### [Your assignment]
Only the lines from the one that contains "Screen dimensions: 1024x768" through the end of the entries, both included, should be transcribed, exactly and without pictures.
___ Supplied material ___
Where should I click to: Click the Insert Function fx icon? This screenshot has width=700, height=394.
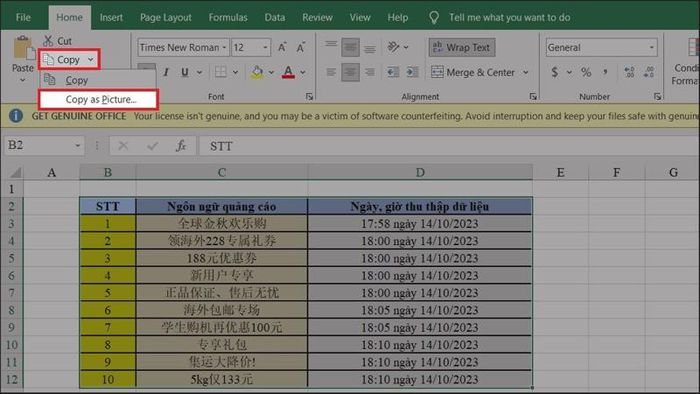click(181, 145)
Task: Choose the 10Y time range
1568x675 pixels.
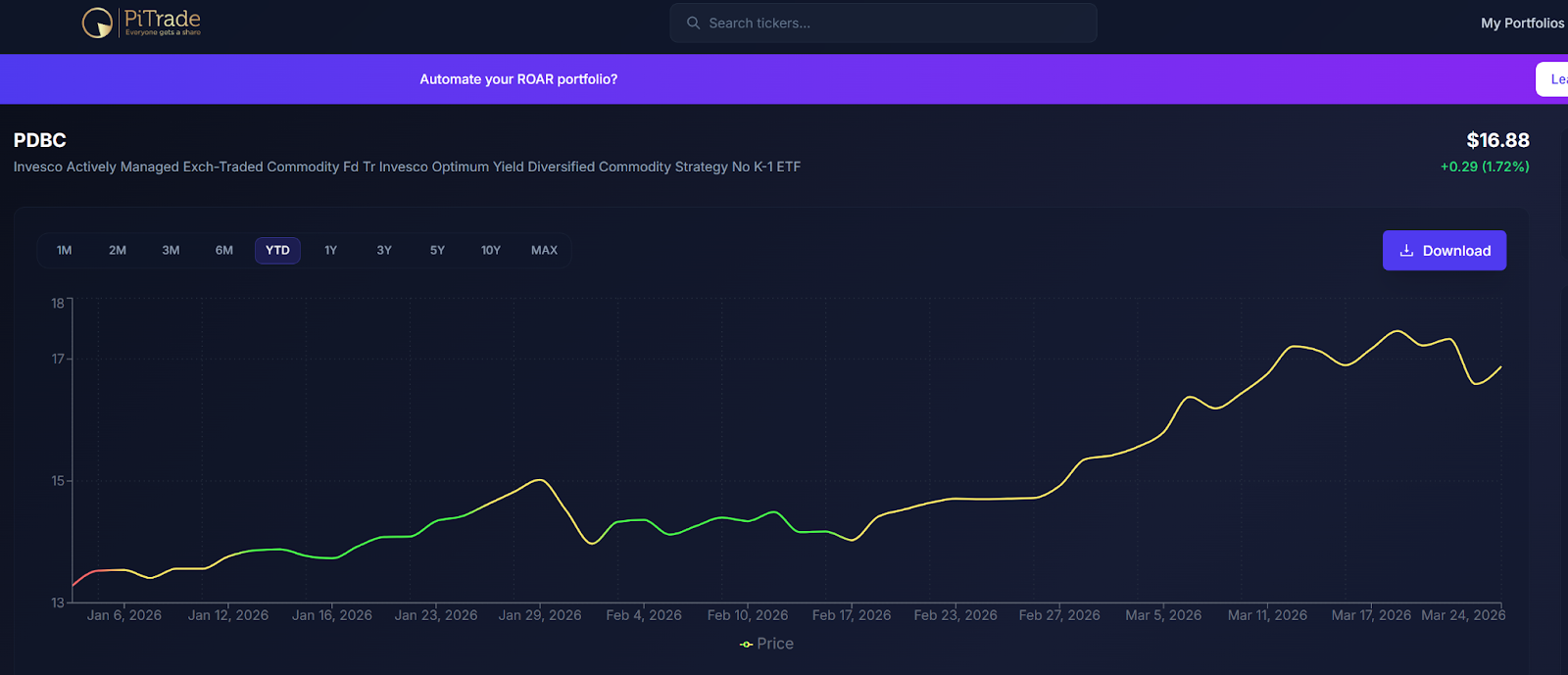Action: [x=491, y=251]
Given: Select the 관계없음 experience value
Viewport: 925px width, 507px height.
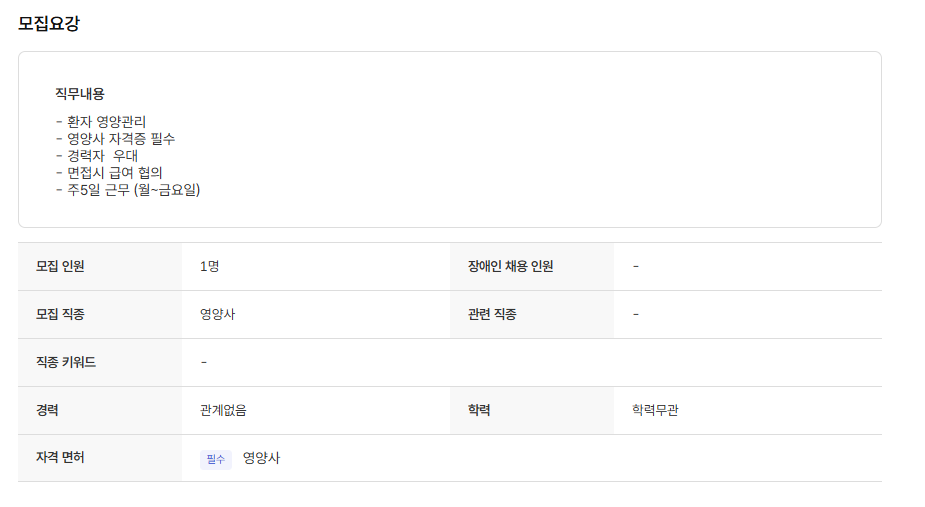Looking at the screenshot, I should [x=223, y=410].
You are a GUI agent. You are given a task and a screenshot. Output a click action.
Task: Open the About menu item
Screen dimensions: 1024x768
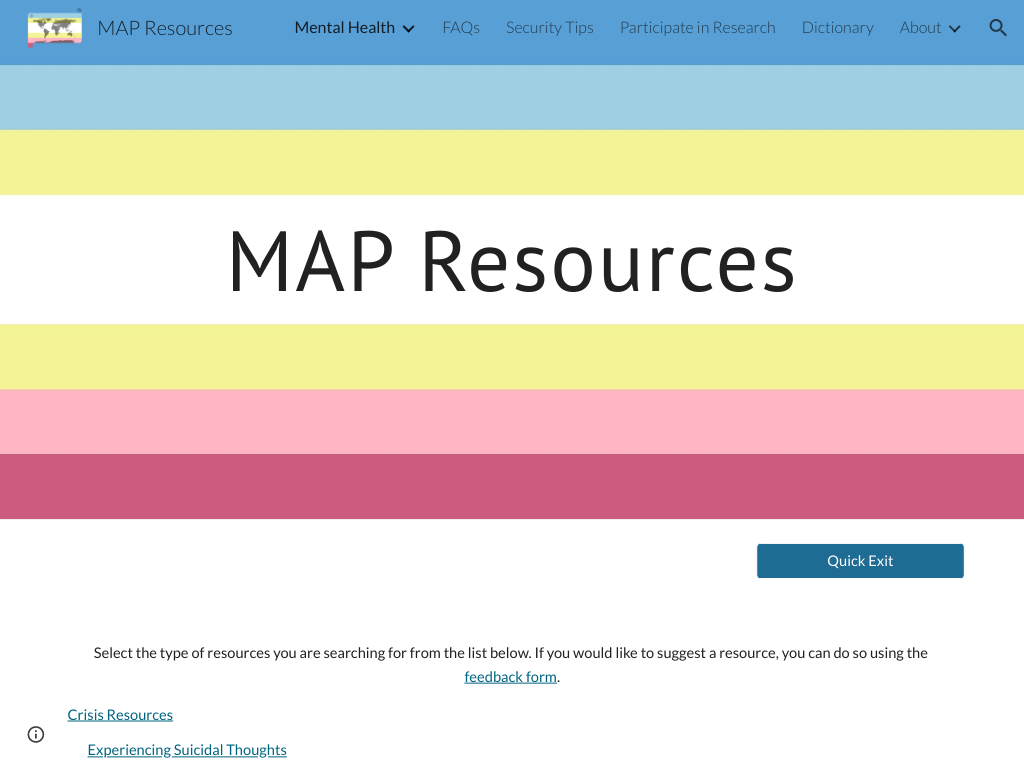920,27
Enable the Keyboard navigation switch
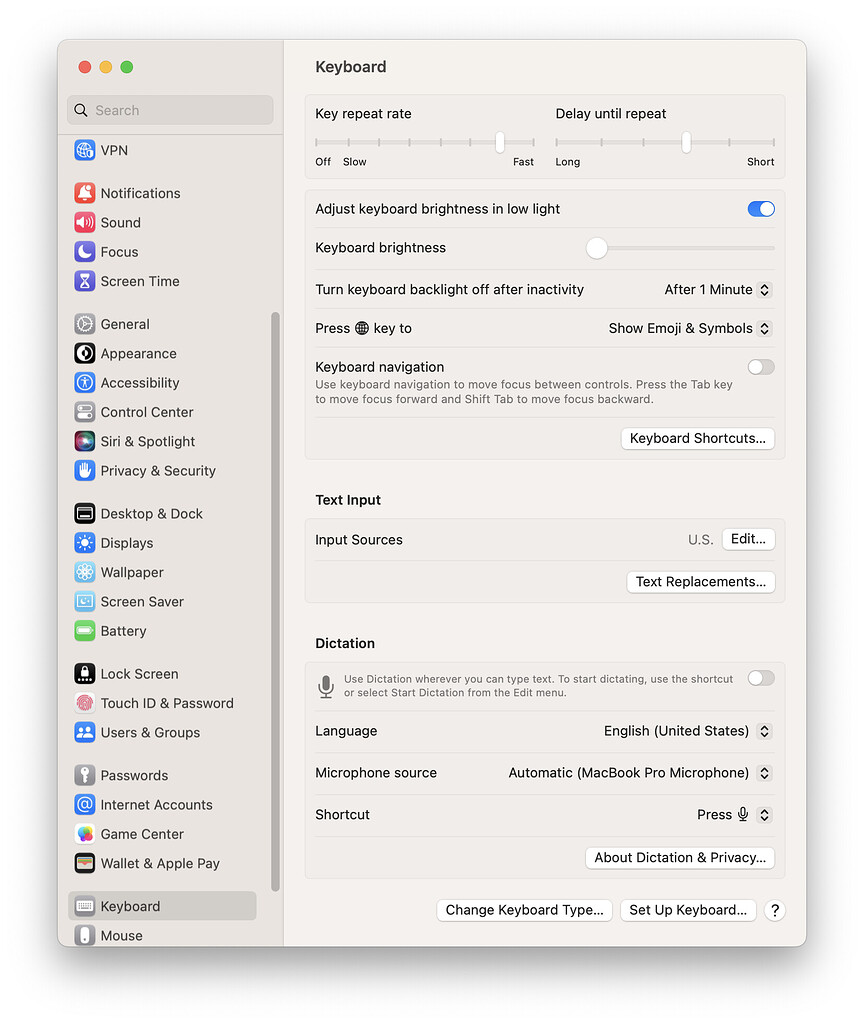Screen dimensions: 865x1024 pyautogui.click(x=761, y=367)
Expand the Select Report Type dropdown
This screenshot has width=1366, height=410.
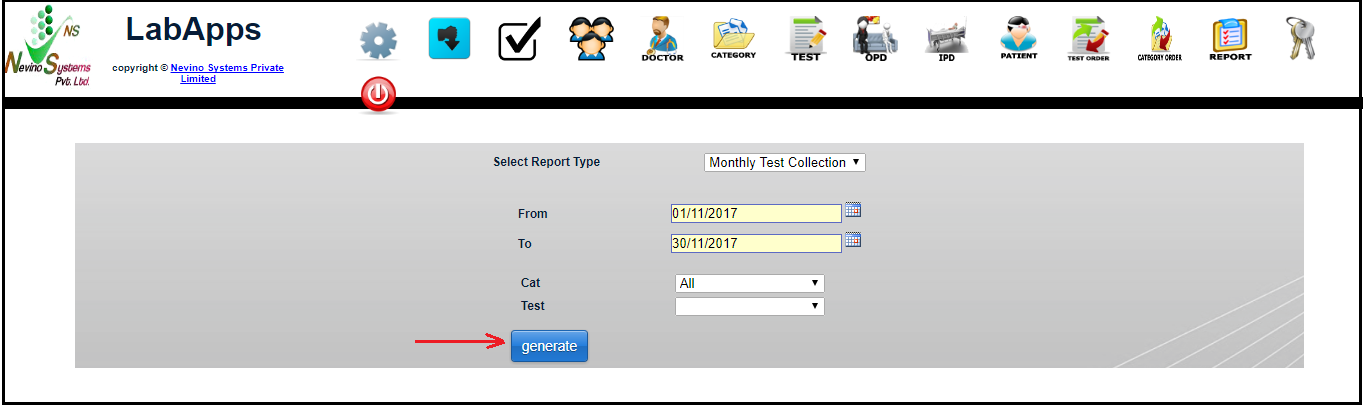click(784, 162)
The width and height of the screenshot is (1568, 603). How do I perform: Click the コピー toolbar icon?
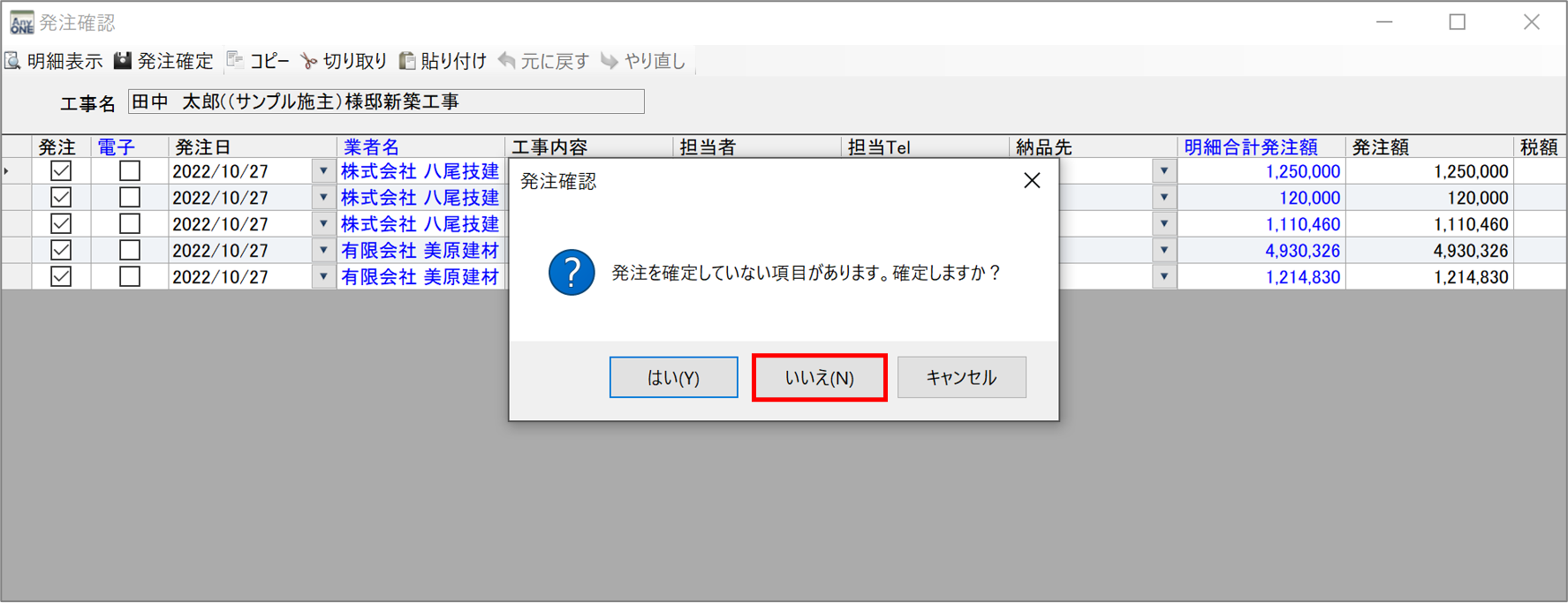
___
### [Your response]
Screen dimensions: 1024x768
920,27
Enable the Keyboard navigation switch
Screen dimensions: 865x1024 pyautogui.click(x=761, y=367)
Expand the Select Report Type dropdown
This screenshot has width=1366, height=410.
click(784, 162)
The width and height of the screenshot is (1568, 603). How do I perform: Click the コピー toolbar icon?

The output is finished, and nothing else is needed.